Individual Submission Summary
Share...

Direct link:

The First Comparative Study of British Workers’ Work Location and Well-Being Before, During, and After COVID-19

Tue, August 11, 8:00 to 9:00am, TBA

Abstract

Flexible workplace arrangements—particularly teleworking and hybrid working—have become a durable feature of the UK labour market since the Covid-19 pandemic. Although government discourse positions flexibility as a pathway to enhanced well-being and productivity, scholarly evidence suggests that its use and consequences are structured by gender and parenthood. Women, especially mothers, are often portrayed as primary beneficiaries of working from home (WFH), yet flexible arrangements may also blur work–family boundaries and intensify domestic demands.

This study reassesses both the uptake and affective consequences of WFH across the pre- (2014–2015), peri- (2020–2021), and post-Covid (2023) periods in the UK. Drawing on harmonised, nationally representative time-diary data, we move beyond binary indicators of remote work to examine episode-level duration and momentary enjoyment. Time diaries provide detailed accounts of activities and locations, enabling an analysis of how WFH is embedded within daily rhythms. Guided by Affective Events Theory and Role Switching Theory, we examine whether the institutionalisation of WFH reshapes instantaneous emotional experiences, particularly across gender and parenthood groups. Using OLS regression, fixed-effects models, and multi-channel sequence analysis, we analyse both patterns of uptake and affective well-being among professional and managerial employees.

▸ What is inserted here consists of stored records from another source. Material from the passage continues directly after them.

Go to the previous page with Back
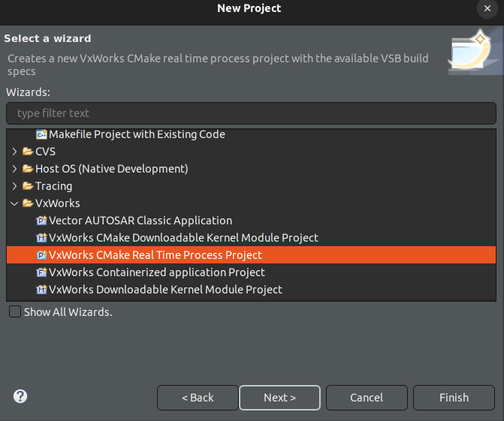[198, 398]
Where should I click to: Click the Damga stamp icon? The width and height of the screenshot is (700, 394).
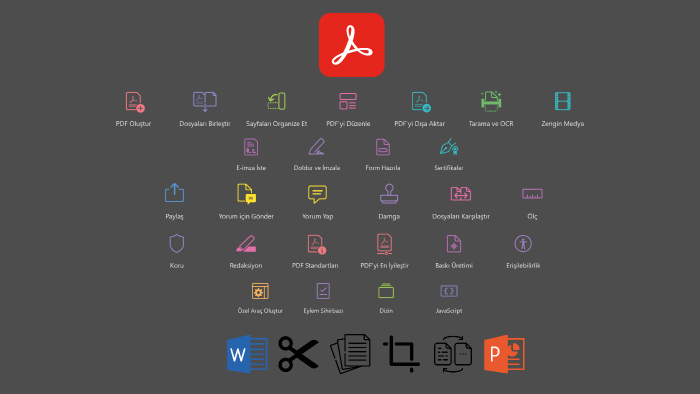[389, 194]
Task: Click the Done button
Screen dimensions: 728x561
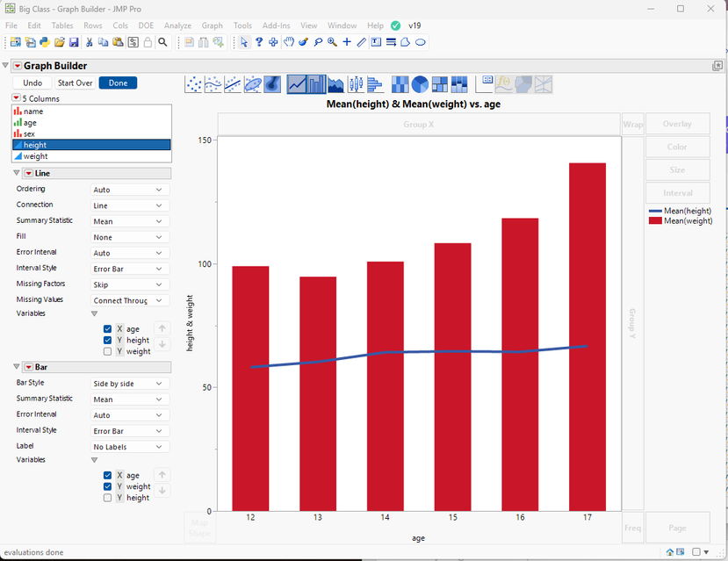Action: click(118, 83)
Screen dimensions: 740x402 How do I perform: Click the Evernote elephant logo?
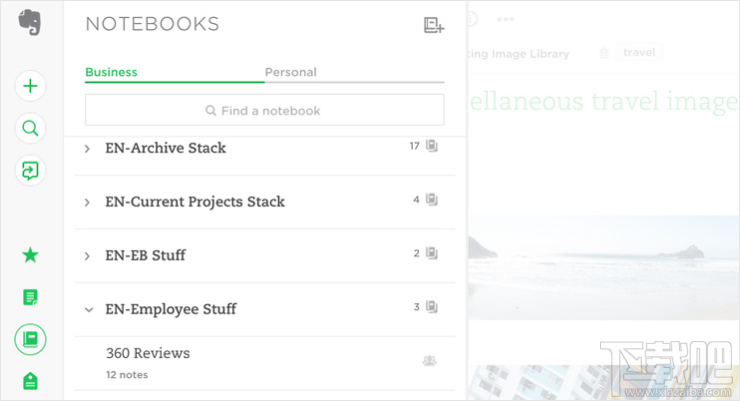[30, 23]
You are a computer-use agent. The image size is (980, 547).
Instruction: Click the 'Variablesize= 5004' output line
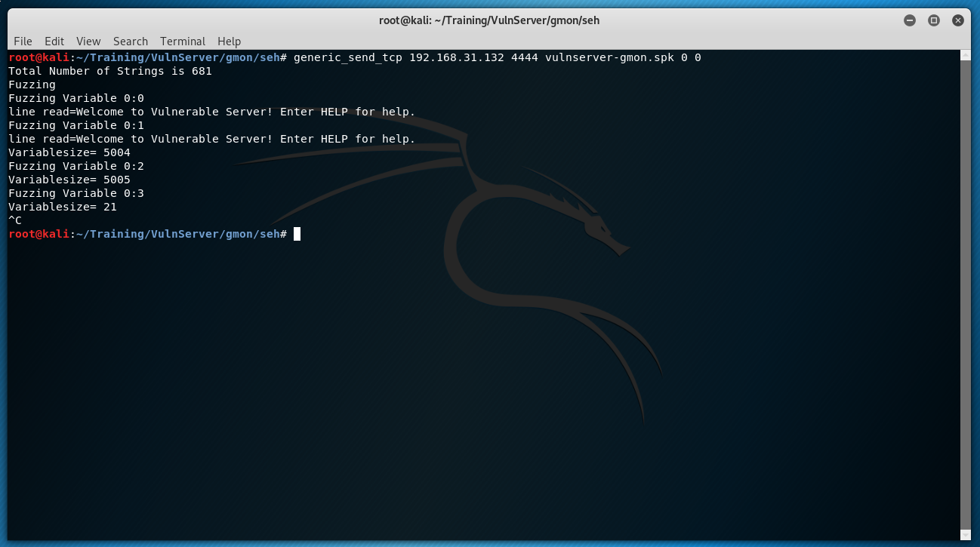point(69,152)

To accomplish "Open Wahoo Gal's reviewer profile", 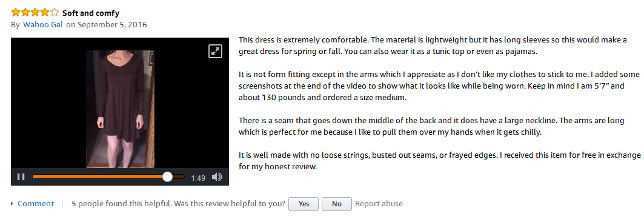I will pos(43,25).
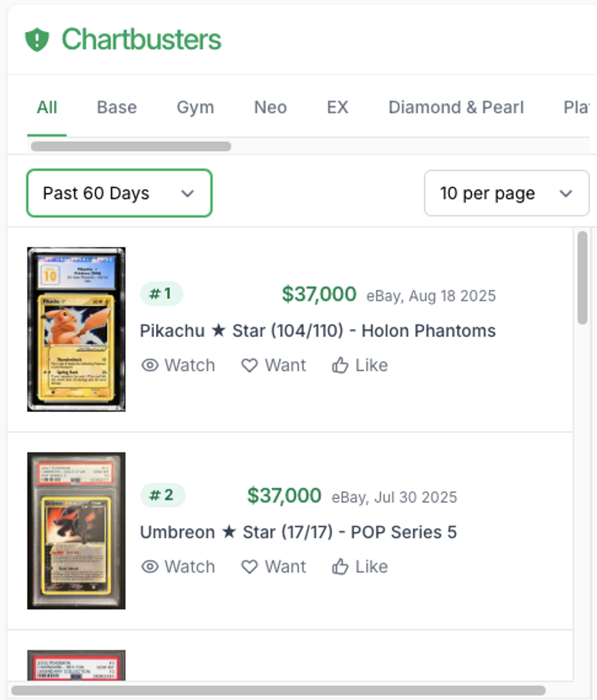
Task: Click the eye icon for Pikachu Star
Action: coord(150,365)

The findings challenge conventional assumptions. As WFH becomes more prevalent in the post-Covid period, mothers spend less time working from home relative to other groups, contrary to expectations that expanded flexibility would disproportionately benefit them. Furthermore, when flexible working becomes routine rather than exceptional, women report lower enjoyment during home-based work than men.

Together, these results suggest that the normalisation of WFH does not generate uniform advantages. Instead, it may reconfigure access to flexibility and reshape emotional experiences in gendered ways. The study contributes timely evidence to debates on whether flexible workplace reforms function as genuine work–family supports or inadvertently reproduce existing inequalities in the post-pandemic UK labour market.